▶ _Data for analysis_
::::::::::
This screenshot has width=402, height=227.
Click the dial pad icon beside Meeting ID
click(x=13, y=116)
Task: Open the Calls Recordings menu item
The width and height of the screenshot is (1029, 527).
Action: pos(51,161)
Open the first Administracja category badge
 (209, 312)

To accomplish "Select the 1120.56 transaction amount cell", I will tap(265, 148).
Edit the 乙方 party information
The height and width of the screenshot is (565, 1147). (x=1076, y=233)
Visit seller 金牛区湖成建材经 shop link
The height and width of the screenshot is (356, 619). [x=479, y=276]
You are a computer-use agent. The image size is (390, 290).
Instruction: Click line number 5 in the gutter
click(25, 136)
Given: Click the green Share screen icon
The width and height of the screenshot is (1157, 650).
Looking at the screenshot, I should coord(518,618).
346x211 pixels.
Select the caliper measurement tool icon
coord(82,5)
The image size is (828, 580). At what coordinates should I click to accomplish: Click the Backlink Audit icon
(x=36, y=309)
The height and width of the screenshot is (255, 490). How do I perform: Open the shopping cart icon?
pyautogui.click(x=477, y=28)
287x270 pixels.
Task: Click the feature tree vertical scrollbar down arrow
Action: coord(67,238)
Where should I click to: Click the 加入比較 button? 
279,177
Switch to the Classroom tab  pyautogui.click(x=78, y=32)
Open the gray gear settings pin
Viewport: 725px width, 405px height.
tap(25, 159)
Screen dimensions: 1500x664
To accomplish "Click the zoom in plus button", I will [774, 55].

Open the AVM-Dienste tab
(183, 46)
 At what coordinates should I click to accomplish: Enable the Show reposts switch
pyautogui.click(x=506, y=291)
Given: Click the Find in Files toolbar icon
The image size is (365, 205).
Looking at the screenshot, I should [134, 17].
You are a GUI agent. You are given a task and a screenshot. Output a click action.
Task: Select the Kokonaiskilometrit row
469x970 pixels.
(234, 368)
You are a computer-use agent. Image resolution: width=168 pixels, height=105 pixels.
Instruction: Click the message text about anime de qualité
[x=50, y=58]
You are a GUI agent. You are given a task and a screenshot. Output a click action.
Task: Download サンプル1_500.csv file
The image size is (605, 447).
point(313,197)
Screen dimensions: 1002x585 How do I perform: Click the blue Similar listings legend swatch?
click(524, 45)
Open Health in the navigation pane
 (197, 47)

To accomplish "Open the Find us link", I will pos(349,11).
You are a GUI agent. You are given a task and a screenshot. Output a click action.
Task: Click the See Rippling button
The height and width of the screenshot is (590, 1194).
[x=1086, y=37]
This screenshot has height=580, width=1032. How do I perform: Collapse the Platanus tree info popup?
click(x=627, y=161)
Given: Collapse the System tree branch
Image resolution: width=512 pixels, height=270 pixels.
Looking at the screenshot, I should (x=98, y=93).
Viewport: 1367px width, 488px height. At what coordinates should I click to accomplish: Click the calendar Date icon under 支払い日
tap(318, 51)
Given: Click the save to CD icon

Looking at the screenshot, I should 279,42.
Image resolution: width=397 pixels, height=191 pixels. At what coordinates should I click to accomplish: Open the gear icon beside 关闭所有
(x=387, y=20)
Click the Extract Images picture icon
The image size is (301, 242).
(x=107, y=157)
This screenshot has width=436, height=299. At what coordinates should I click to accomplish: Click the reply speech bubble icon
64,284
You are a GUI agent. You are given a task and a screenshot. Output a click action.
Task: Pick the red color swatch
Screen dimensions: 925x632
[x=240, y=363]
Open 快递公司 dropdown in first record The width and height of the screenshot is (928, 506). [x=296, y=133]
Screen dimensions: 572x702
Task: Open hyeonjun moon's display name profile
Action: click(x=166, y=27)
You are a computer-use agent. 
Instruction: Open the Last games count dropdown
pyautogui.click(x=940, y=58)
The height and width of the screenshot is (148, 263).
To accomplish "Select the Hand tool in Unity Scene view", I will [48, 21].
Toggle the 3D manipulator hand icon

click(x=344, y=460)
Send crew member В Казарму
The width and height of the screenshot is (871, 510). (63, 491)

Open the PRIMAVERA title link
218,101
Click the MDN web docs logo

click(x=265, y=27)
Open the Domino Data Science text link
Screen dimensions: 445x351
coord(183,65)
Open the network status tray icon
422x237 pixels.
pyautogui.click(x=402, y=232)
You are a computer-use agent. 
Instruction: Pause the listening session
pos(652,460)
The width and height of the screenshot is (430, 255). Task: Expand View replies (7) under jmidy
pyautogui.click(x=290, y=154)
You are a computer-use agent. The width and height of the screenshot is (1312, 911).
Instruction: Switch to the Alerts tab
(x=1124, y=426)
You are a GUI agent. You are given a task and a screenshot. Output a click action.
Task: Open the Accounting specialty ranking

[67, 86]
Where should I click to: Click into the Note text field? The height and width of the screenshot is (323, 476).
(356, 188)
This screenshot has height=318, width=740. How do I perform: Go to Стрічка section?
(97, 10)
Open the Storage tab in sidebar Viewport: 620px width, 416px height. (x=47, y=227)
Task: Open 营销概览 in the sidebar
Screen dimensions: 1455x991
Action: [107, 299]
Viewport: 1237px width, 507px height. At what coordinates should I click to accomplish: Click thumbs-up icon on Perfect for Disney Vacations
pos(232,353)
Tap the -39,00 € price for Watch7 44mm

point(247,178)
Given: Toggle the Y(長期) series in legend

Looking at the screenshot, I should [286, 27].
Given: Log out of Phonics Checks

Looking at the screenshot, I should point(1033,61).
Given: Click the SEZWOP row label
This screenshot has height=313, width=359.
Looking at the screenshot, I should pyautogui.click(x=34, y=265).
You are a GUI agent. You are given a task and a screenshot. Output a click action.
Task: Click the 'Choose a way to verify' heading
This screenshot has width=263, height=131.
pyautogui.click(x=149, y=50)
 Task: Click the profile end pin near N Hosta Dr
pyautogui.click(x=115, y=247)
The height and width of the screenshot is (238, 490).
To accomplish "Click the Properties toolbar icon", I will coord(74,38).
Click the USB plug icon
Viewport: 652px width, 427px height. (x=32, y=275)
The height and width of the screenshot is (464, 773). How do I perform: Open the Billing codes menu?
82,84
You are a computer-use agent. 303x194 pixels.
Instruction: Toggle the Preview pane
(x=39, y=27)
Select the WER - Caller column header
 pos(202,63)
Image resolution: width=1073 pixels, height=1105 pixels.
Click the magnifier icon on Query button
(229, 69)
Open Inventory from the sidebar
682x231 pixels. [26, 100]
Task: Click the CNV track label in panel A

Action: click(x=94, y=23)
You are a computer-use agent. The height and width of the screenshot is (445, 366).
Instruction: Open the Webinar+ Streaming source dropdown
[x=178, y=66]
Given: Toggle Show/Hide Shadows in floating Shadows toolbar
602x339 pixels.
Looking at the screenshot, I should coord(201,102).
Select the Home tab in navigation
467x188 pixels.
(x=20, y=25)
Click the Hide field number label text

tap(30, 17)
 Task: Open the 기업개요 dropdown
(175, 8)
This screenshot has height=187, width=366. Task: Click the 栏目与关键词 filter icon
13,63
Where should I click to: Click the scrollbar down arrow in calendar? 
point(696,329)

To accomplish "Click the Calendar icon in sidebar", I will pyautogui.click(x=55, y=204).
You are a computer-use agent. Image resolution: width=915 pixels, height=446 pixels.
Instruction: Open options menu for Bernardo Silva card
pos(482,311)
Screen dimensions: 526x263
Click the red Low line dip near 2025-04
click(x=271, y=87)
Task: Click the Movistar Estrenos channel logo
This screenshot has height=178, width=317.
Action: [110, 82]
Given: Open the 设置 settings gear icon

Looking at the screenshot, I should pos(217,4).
::::::::::
▶ _Problem requirements_
From the records above, extract every line exactly as it stands.

▶ _Result of this exercise_
This screenshot has width=402, height=227.
Click the dial pad icon beside Meeting ID
click(x=13, y=116)
Task: Open the Calls Recordings menu item
The width and height of the screenshot is (1029, 527).
Action: pos(51,161)
Open the first Administracja category badge
 (209, 312)

To accomplish "Select the 1120.56 transaction amount cell", I will tap(265, 148).
Edit the 乙方 party information
The height and width of the screenshot is (565, 1147). (x=1076, y=233)
Visit seller 金牛区湖成建材经 shop link
The height and width of the screenshot is (356, 619). [x=479, y=276]
You are a computer-use agent. The image size is (390, 290).
Instruction: Click line number 5 in the gutter
click(25, 136)
Given: Click the green Share screen icon
The width and height of the screenshot is (1157, 650).
Looking at the screenshot, I should coord(518,618).
346x211 pixels.
Select the caliper measurement tool icon
coord(82,5)
The image size is (828, 580). At what coordinates should I click to accomplish: Click the Backlink Audit icon
(x=36, y=309)
The height and width of the screenshot is (255, 490). How do I perform: Open the shopping cart icon?
pyautogui.click(x=477, y=28)
287x270 pixels.
Task: Click the feature tree vertical scrollbar down arrow
Action: coord(67,238)
Where should I click to: Click the 加入比較 button? 
279,177
Switch to the Classroom tab  pyautogui.click(x=78, y=32)
Open the gray gear settings pin
Viewport: 725px width, 405px height.
tap(25, 159)
Screen dimensions: 1500x664
To accomplish "Click the zoom in plus button", I will [774, 55].

Open the AVM-Dienste tab
(183, 46)
 At what coordinates should I click to accomplish: Enable the Show reposts switch
pyautogui.click(x=506, y=291)
Given: Click the Find in Files toolbar icon
The image size is (365, 205).
Looking at the screenshot, I should [134, 17].
You are a GUI agent. You are given a task and a screenshot. Output a click action.
Task: Select the Kokonaiskilometrit row
469x970 pixels.
(234, 368)
You are a computer-use agent. Image resolution: width=168 pixels, height=105 pixels.
Instruction: Click the message text about anime de qualité
[x=50, y=58]
You are a GUI agent. You are given a task and a screenshot. Output a click action.
Task: Download サンプル1_500.csv file
The image size is (605, 447).
point(313,197)
Screen dimensions: 1002x585 How do I perform: Click the blue Similar listings legend swatch?
click(524, 45)
Open Health in the navigation pane
 (197, 47)

To accomplish "Open the Find us link", I will pos(349,11).
You are a GUI agent. You are given a task and a screenshot. Output a click action.
Task: Click the See Rippling button
The height and width of the screenshot is (590, 1194).
[x=1086, y=37]
This screenshot has height=580, width=1032. How do I perform: Collapse the Platanus tree info popup?
click(x=627, y=161)
Given: Collapse the System tree branch
Image resolution: width=512 pixels, height=270 pixels.
Looking at the screenshot, I should (x=98, y=93).
Viewport: 1367px width, 488px height. At what coordinates should I click to accomplish: Click the calendar Date icon under 支払い日
tap(318, 51)
Given: Click the save to CD icon

Looking at the screenshot, I should 279,42.
Image resolution: width=397 pixels, height=191 pixels. At what coordinates should I click to accomplish: Open the gear icon beside 关闭所有
(x=387, y=20)
Click the Extract Images picture icon
The image size is (301, 242).
(x=107, y=157)
This screenshot has width=436, height=299. At what coordinates should I click to accomplish: Click the reply speech bubble icon
64,284
You are a GUI agent. You are given a task and a screenshot. Output a click action.
Task: Pick the red color swatch
Screen dimensions: 925x632
[x=240, y=363]
Open 快递公司 dropdown in first record The width and height of the screenshot is (928, 506). [x=296, y=133]
Screen dimensions: 572x702
Task: Open hyeonjun moon's display name profile
Action: click(x=166, y=27)
You are a computer-use agent. 
Instruction: Open the Last games count dropdown
pyautogui.click(x=940, y=58)
The height and width of the screenshot is (148, 263).
To accomplish "Select the Hand tool in Unity Scene view", I will [48, 21].
Toggle the 3D manipulator hand icon

click(x=344, y=460)
Send crew member В Казарму
The width and height of the screenshot is (871, 510). (63, 491)

Open the PRIMAVERA title link
218,101
Click the MDN web docs logo

click(x=265, y=27)
Open the Domino Data Science text link
Screen dimensions: 445x351
coord(183,65)
Open the network status tray icon
422x237 pixels.
pyautogui.click(x=402, y=232)
You are a computer-use agent. 
Instruction: Pause the listening session
pos(652,460)
The width and height of the screenshot is (430, 255). Task: Expand View replies (7) under jmidy
pyautogui.click(x=290, y=154)
You are a computer-use agent. The width and height of the screenshot is (1312, 911).
Instruction: Switch to the Alerts tab
(x=1124, y=426)
You are a GUI agent. You are given a task and a screenshot. Output a click action.
Task: Open the Accounting specialty ranking

[67, 86]
Where should I click to: Click into the Note text field? The height and width of the screenshot is (323, 476).
(356, 188)
This screenshot has height=318, width=740. How do I perform: Go to Стрічка section?
(97, 10)
Open the Storage tab in sidebar Viewport: 620px width, 416px height. (x=47, y=227)
Task: Open 营销概览 in the sidebar
Screen dimensions: 1455x991
Action: [107, 299]
Viewport: 1237px width, 507px height. At what coordinates should I click to accomplish: Click thumbs-up icon on Perfect for Disney Vacations
pos(232,353)
Tap the -39,00 € price for Watch7 44mm

point(247,178)
Given: Toggle the Y(長期) series in legend

Looking at the screenshot, I should [286, 27].
Given: Log out of Phonics Checks

Looking at the screenshot, I should point(1033,61).
Given: Click the SEZWOP row label
This screenshot has height=313, width=359.
Looking at the screenshot, I should pyautogui.click(x=34, y=265).
You are a GUI agent. You are given a task and a screenshot. Output a click action.
Task: Click the 'Choose a way to verify' heading
This screenshot has width=263, height=131.
pyautogui.click(x=149, y=50)
 Task: Click the profile end pin near N Hosta Dr
pyautogui.click(x=115, y=247)
The height and width of the screenshot is (238, 490).
To accomplish "Click the Properties toolbar icon", I will coord(74,38).
Click the USB plug icon
Viewport: 652px width, 427px height. (x=32, y=275)
The height and width of the screenshot is (464, 773). How do I perform: Open the Billing codes menu?
82,84
You are a computer-use agent. 303x194 pixels.
Instruction: Toggle the Preview pane
(x=39, y=27)
Select the WER - Caller column header
 pos(202,63)
Image resolution: width=1073 pixels, height=1105 pixels.
Click the magnifier icon on Query button
(229, 69)
Open Inventory from the sidebar
682x231 pixels. [26, 100]
Task: Click the CNV track label in panel A

Action: click(x=94, y=23)
You are a computer-use agent. The height and width of the screenshot is (445, 366).
Instruction: Open the Webinar+ Streaming source dropdown
[x=178, y=66]
Given: Toggle Show/Hide Shadows in floating Shadows toolbar
602x339 pixels.
Looking at the screenshot, I should coord(201,102).
Select the Home tab in navigation
467x188 pixels.
(x=20, y=25)
Click the Hide field number label text

tap(30, 17)
 Task: Open the 기업개요 dropdown
(175, 8)
This screenshot has height=187, width=366. Task: Click the 栏目与关键词 filter icon
13,63
Where should I click to: Click the scrollbar down arrow in calendar? 
point(696,329)

To accomplish "Click the Calendar icon in sidebar", I will pyautogui.click(x=55, y=204).
You are a computer-use agent. Image resolution: width=915 pixels, height=446 pixels.
Instruction: Open options menu for Bernardo Silva card
pos(482,311)
Screen dimensions: 526x263
Click the red Low line dip near 2025-04
click(x=271, y=87)
Task: Click the Movistar Estrenos channel logo
This screenshot has height=178, width=317.
Action: [110, 82]
Given: Open the 设置 settings gear icon

Looking at the screenshot, I should pos(217,4).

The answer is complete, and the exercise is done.